Remarkable Rye-cital


The inaugural concert of the Euphonia Studio’s Rye-cital series was held at the Rye Creative Centre on Sunday February 26. Alasdair Kitchen, renowned in Rye and beyond as founder, director and conductor of Euphonia, gave a piano recital of some of his favourite works, these being by four of the greatest of all composers.

A poetic and moving account of Mozart’s Fantasia in C minor K.475, which revealed from the start the player’s powers of interpretation, preceded Haydn’s Sonata in E flat Hob. XVI: 49. This work’s genial opening was soon developed by the soloist, in line with Haydn’s intentions, into a magnificently expressive and powerful tragic statement, centred on the deeply emotional central slow movement, before returning to some kind of tranquil liveliness in the finale. This was a memorable performance of a great and too-little-known composition.

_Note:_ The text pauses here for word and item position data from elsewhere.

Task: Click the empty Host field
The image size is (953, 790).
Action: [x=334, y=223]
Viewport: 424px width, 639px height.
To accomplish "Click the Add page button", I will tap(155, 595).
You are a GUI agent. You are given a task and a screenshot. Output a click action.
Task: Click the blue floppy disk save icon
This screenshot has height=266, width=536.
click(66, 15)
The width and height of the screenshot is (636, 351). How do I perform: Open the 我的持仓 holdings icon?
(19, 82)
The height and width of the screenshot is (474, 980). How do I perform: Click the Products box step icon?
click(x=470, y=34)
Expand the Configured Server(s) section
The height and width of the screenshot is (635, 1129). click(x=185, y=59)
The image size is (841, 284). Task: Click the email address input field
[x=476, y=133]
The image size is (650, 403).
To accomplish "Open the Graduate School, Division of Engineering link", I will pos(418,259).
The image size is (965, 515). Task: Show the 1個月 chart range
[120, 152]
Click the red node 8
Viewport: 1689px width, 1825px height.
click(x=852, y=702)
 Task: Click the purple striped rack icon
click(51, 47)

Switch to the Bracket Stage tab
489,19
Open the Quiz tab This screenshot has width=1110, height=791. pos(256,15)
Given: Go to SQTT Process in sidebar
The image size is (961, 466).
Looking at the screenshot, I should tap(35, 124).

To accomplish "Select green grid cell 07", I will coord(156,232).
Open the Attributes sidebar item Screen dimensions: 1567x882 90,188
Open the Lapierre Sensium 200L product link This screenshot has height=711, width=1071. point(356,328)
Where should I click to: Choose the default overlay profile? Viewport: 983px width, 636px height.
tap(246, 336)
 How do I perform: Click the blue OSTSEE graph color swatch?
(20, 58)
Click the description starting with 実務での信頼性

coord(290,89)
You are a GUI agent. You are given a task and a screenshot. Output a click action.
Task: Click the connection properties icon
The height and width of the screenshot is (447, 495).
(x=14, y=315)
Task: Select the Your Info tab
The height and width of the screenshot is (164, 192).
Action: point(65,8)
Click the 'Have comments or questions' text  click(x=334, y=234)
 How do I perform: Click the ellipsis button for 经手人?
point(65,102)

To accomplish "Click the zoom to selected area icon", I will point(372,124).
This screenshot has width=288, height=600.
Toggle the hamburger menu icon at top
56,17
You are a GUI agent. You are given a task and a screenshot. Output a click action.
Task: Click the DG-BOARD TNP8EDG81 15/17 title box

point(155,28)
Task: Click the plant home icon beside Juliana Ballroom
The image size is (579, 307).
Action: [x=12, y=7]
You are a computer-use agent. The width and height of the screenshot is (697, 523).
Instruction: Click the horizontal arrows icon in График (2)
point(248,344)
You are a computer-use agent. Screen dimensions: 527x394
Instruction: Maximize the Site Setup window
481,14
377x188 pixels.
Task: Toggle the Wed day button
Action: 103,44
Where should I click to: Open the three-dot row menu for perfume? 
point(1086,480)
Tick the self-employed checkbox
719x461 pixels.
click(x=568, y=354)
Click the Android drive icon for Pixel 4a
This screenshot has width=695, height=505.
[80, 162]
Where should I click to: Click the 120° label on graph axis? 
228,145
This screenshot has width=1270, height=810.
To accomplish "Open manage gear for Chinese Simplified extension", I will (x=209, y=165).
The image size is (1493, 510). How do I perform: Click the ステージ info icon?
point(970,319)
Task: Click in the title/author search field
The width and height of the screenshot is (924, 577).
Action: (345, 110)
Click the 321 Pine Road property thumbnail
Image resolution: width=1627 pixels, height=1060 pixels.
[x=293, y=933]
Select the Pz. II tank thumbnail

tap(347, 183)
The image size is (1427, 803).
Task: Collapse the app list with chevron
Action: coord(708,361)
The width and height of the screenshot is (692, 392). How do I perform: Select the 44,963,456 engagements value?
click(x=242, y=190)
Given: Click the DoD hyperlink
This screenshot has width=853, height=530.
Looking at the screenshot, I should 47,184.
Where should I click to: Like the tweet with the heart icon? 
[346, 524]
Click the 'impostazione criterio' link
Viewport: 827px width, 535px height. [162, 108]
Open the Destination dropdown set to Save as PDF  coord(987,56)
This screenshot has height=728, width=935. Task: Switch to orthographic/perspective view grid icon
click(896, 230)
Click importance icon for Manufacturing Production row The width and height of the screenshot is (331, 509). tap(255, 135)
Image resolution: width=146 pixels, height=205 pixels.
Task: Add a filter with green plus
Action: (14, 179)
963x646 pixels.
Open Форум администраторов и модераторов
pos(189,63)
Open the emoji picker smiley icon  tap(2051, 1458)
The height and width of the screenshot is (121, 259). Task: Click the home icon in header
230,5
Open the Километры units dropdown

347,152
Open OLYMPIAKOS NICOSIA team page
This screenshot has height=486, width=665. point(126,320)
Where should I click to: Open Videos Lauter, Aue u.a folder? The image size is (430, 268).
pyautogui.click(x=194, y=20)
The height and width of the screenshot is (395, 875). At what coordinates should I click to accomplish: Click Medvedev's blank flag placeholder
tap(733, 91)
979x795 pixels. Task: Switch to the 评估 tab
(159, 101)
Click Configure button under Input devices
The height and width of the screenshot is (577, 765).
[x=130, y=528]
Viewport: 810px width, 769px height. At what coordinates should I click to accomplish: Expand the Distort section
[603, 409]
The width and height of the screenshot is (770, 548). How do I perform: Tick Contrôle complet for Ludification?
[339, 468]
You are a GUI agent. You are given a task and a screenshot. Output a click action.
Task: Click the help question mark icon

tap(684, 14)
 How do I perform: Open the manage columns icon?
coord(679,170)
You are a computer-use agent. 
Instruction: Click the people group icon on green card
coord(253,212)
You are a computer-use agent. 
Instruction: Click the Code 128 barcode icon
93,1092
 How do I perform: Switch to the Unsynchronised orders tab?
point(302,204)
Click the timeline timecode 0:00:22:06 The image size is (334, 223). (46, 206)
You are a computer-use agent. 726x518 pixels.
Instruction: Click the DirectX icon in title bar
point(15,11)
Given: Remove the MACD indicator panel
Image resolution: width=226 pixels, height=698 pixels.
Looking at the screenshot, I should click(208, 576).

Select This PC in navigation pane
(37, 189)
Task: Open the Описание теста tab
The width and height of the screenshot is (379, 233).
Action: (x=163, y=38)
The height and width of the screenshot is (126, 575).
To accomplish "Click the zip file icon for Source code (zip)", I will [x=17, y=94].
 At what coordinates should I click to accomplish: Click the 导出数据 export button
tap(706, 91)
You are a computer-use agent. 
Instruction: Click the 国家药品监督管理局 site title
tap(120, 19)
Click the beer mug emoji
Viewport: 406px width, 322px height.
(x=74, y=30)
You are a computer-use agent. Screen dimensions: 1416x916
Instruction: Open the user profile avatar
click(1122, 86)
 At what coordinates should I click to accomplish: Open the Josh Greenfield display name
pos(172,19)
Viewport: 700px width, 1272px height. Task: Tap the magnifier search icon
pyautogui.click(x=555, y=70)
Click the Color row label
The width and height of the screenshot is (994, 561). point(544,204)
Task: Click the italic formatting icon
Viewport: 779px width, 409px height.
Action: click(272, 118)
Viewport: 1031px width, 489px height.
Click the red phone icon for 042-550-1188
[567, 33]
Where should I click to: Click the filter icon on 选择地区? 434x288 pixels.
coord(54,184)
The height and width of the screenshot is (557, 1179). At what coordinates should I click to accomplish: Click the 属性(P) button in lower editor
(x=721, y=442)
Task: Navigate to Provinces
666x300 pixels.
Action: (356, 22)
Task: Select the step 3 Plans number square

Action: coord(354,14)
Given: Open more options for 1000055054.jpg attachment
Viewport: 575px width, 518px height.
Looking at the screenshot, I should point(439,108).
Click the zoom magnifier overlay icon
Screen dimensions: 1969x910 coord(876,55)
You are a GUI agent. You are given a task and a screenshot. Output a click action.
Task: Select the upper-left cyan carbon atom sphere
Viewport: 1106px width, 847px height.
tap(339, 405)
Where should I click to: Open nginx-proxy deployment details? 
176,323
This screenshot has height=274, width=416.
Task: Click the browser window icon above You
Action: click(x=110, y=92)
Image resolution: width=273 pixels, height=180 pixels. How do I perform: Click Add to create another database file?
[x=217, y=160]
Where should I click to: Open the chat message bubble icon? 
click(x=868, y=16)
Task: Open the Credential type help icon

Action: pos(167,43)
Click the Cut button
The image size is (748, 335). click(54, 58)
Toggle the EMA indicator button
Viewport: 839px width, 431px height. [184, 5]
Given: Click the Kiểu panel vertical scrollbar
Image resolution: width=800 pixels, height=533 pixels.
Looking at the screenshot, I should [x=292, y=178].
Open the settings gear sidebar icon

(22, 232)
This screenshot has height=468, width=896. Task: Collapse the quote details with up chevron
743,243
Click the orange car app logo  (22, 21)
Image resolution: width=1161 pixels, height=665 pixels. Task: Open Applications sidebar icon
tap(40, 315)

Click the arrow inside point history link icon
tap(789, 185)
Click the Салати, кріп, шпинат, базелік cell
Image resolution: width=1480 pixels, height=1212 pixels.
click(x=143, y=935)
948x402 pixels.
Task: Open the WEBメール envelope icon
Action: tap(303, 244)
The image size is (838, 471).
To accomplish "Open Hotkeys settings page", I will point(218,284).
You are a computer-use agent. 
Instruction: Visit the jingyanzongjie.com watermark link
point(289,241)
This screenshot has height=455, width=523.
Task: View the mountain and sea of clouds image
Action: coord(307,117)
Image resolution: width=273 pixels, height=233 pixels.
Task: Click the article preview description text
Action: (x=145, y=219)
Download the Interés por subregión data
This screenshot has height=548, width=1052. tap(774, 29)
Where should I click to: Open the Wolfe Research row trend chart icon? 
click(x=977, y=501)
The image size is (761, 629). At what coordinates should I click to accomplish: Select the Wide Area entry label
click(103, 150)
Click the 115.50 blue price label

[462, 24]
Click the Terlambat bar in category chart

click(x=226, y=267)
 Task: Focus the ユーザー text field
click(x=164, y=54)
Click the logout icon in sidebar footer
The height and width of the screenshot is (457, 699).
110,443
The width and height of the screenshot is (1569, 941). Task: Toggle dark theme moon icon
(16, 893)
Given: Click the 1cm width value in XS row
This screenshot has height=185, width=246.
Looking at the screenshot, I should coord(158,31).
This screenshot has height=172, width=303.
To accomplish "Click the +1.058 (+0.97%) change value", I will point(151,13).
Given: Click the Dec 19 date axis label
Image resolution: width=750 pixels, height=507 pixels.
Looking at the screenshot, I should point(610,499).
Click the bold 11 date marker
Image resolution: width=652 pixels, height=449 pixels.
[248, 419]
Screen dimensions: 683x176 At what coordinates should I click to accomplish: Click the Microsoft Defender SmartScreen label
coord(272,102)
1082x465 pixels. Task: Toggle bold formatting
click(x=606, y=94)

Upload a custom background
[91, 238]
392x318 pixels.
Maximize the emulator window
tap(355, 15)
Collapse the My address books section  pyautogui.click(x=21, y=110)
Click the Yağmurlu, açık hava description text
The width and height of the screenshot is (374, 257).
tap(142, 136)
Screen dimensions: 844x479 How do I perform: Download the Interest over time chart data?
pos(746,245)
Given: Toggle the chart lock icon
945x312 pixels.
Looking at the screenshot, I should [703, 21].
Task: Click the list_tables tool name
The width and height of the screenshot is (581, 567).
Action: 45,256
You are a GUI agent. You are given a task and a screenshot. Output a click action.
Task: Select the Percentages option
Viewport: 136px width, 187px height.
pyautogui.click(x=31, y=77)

After a short interval, Beethoven’s remarkably modern-sounding Bagatelles Opus 126 were played with a sensitive awareness of how these enigmatic and powerful pieces should be paced and varied. Kitchen, who was returning here to his first love, the piano, concluded with the second and fourth impromptus from Schubert’s Opus 90 set, the first of these vivid in its beauty and precision and the second providing an uplifting conclusion to a splendid recital, played in the candlelit atmosphere in which these works must first have been heard.

It is said that when he was very old, Sibelius was visited by the pianist Wilhelm Kempff, who played some Beethoven for the old man. When Kempff asked the composer if he had liked the music, Sibelius replied that he had and that Kempff had played not like a pianist but like a human being. Kitchen’s playing might be described in the same way.

Too few people heard this inspired concert and it is to be hoped that the next of the series has a much bigger audience. On March 20 at 3:30pm in the Rye Creative Centre, Kitchen will accompany William Wallace (tenor), who was a memorably sinister Quint in Euphonia’s 2016 Rye Arts Festival  Turn of the Screw, in A Concert of English Song. As I was once told in my teens: be there or be square.